> [Activity]
Pick every line from the data that holds the word "Игра".

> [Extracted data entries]
□ □ □

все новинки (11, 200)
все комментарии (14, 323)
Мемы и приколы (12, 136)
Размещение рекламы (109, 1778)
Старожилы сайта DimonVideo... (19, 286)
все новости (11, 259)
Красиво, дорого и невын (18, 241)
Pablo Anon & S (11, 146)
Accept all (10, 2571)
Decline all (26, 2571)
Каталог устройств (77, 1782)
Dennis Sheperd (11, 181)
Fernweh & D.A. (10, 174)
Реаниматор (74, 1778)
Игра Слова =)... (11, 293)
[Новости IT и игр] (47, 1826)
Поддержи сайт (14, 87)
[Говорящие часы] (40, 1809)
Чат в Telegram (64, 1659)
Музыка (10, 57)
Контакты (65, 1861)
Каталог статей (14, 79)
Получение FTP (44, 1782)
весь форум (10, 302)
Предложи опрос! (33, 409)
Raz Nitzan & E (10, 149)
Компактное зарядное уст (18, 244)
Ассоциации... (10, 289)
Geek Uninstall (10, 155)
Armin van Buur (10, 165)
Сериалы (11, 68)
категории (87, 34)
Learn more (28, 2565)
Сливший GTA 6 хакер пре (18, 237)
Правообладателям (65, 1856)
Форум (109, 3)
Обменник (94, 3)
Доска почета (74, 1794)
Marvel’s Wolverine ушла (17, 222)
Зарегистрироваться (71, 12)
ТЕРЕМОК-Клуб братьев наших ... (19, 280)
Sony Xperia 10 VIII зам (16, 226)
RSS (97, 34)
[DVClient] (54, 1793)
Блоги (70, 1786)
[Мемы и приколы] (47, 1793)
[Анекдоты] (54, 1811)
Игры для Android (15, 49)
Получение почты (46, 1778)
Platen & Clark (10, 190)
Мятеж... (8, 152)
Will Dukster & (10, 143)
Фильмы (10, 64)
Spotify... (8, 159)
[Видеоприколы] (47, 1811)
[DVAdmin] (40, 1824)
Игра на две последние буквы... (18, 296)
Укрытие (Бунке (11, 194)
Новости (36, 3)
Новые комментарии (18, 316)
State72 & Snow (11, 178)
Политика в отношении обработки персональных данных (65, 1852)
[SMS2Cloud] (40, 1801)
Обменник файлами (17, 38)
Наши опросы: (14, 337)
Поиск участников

□ □ □

> [Answer]
Игра Слова =)... (11, 293)
Игра на две последние буквы... (18, 296)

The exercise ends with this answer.